Corporate tax base adjustments related to tangible assets – Part 2
23 July 2014
In our April 2014 newsletter we started to discuss the corporate tax base adjustments related to tangible assets. To continuing the above discussion, this material puts special emphasis on the procedures to be followed upon the scrapping of tangible assets.
The book value upon scrapping of a tangible asset recorded with value is not a cost incurred in the interest of the enterprise and, as such, it is added to the corporate tax base if the fact of, and the reason for, scrapping are not adequately supported by documents. During its inspections the NTCA often requests the reasons for classifying a higher-value tangible asset as irreparable, worn out etc. to be corroborated by photos and expert documents. The removal of scrapped assets also needs to be adequately documented (e.g. by minutes of handover-takeover or an invoice about the removal), just as their destruction, with particular attention to scrapped assets classified as hazardous waste. The cost recorded upon derecognition of a missing tangible asset may not be classified as a cost accounted for in the interest of the enterprise either if it can clearly be established that the absence would not have occurred if due diligence had been exercised. Obviously, the assessment of the last two adjustments is entirely subjective. Accordingly, the tax authority has been given relatively wide-ranging powers to interpret the concepts of due diligence and adequate documentation.

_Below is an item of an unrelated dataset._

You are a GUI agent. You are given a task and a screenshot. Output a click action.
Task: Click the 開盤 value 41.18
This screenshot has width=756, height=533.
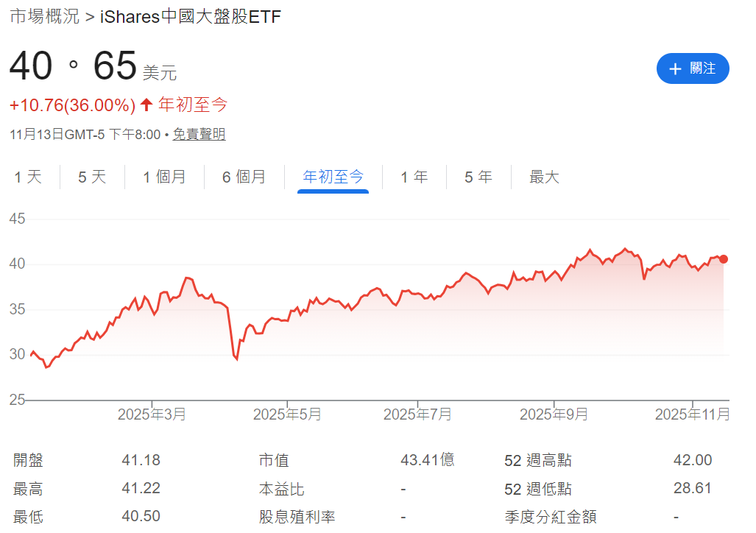(140, 459)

In any case, in order to avoid cross-examination by the tax authority, the scrapping scheme as a whole, as well as the documents issued and the circumstances linked to the missing items are recommended to be discussed with, and examined by, an auditor or tax consultant. Scrapping and missing items are important not only in terms of corporate tax; it is also necessary to present their effects on value added tax. If during its inspection the NTCA finds that scrapping and the missing items are not credibly corroborated by documents, it may establish a tax shortfall in respect of the value added tax payable on the regular market value of the derecognised tangible assets, regarded as freely transferred products.